フレドリック・リチャード・シムズは、ハンブルクに生まれたイギリス人。このシムズは子どもの頃から機械好きで、とうとう技術者になった人物です。
シムズは16歳の時に。ブレーメンでエンジンに出会う。ブレーメンで、エンジンの展示が行われていたので。それは、ダイムラーが発明したエンジンだったのですね。
シムズはすぐにダイムラーと交渉して、英国での権利を譲りうけることに。で、作った会社が、「デイムラー・モーター・シンディケイト」。ドイツ訓みが、「ダイムラー」、英語訓みが、「デイムラー」。
「デイムラー・モーター・シンディケイト」は最初、エンジンを売る会社だったのですが、やがて自動車そのものを販売するようになったものです。つまりドイツに「ダイムラー社」があり、イギリスに「デイムラー社」があったことになります。
二十世紀はじめの、英國の「デイムラー」は、高級車の中の高級車として知られていたものです。その「デイムラー」が出てくるミステリに、『生ける死者に眠りを』があります。フィリップ・マクドナルドが、1933年に発表した物語。
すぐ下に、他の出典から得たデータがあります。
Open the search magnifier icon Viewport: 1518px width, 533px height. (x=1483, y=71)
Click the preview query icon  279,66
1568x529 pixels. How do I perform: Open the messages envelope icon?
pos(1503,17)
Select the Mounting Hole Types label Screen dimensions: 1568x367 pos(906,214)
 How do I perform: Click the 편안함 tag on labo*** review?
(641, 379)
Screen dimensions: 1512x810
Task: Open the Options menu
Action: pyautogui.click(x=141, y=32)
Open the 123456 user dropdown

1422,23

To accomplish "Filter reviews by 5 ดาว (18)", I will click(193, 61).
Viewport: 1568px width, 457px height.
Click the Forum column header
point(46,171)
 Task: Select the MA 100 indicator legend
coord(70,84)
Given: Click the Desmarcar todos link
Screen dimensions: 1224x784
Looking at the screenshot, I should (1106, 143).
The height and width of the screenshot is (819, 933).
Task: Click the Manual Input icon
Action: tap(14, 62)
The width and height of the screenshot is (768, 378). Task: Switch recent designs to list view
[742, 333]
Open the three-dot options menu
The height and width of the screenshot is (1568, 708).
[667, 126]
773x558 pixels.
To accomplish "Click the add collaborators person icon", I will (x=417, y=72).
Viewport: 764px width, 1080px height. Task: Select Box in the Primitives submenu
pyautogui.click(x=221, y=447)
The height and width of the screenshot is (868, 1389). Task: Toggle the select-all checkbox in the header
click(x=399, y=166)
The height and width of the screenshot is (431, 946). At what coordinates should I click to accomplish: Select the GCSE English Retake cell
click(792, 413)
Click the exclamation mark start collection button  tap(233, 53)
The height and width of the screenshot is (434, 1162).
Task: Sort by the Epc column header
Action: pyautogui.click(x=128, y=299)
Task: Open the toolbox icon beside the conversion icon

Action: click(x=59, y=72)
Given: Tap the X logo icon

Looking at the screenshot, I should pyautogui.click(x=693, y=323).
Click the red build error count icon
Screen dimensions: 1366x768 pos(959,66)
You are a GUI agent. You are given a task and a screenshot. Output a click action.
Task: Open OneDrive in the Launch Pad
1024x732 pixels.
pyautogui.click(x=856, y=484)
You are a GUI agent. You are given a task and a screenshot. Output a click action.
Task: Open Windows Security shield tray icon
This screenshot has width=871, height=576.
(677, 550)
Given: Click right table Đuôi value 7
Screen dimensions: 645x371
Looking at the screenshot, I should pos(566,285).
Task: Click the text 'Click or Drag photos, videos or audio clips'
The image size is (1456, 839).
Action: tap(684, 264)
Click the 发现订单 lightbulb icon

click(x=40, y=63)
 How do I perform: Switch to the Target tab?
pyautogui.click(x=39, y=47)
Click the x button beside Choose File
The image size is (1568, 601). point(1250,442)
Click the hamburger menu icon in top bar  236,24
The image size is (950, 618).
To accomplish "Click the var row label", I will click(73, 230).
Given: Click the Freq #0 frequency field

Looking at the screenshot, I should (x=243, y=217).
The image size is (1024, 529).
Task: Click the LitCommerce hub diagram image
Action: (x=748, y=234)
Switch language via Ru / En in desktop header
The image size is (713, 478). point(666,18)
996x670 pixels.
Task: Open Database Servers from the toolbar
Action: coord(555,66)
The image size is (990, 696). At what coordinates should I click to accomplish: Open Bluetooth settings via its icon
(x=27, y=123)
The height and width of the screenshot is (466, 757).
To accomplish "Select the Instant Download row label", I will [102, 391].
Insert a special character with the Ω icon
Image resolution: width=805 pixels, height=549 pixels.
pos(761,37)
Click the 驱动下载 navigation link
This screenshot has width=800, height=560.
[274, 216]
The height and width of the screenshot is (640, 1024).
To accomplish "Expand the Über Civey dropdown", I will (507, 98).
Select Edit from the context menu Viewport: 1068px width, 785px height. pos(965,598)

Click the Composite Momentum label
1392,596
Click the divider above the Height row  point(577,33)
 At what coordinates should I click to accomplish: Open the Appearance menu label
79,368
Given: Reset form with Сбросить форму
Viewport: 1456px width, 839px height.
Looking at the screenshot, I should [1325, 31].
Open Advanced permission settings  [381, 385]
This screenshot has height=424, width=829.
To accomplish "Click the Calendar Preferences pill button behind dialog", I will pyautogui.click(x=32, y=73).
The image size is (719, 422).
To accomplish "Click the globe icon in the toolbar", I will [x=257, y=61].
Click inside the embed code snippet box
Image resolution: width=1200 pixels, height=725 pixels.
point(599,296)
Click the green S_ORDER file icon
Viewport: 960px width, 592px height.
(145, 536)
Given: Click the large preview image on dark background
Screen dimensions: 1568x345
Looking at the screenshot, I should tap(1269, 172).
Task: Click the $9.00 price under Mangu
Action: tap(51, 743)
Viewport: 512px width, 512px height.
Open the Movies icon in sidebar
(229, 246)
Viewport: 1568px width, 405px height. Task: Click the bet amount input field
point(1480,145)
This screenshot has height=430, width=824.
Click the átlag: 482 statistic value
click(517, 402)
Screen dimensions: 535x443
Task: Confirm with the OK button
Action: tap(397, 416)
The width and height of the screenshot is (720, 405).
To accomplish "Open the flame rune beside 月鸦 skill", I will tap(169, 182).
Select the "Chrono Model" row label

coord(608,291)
「ノーマン・ベラミーはゆったりとした乗心地のデイムラーの大型サルーンで六時半に到着した。」

ここから物語がはじまるわけですが。また、『生ける死者に眠り』には、こんな描写も出てきます。

「ジョージ・クレシーは湯上りで火照った体の下半身には黒いズボン、上半身には白いリネンという出で立ちで……………」。

ジョージ・クレシーは、夕食のために、ディナー・ジャケットを着ようと している場面。そしてこのドレス・トラウザーズは、シルク。いいですねえ、絹の礼装用ズボン。
シルクのトラウザーズで、古いデイムラーに乗れたなら、最高の気分でしょうね。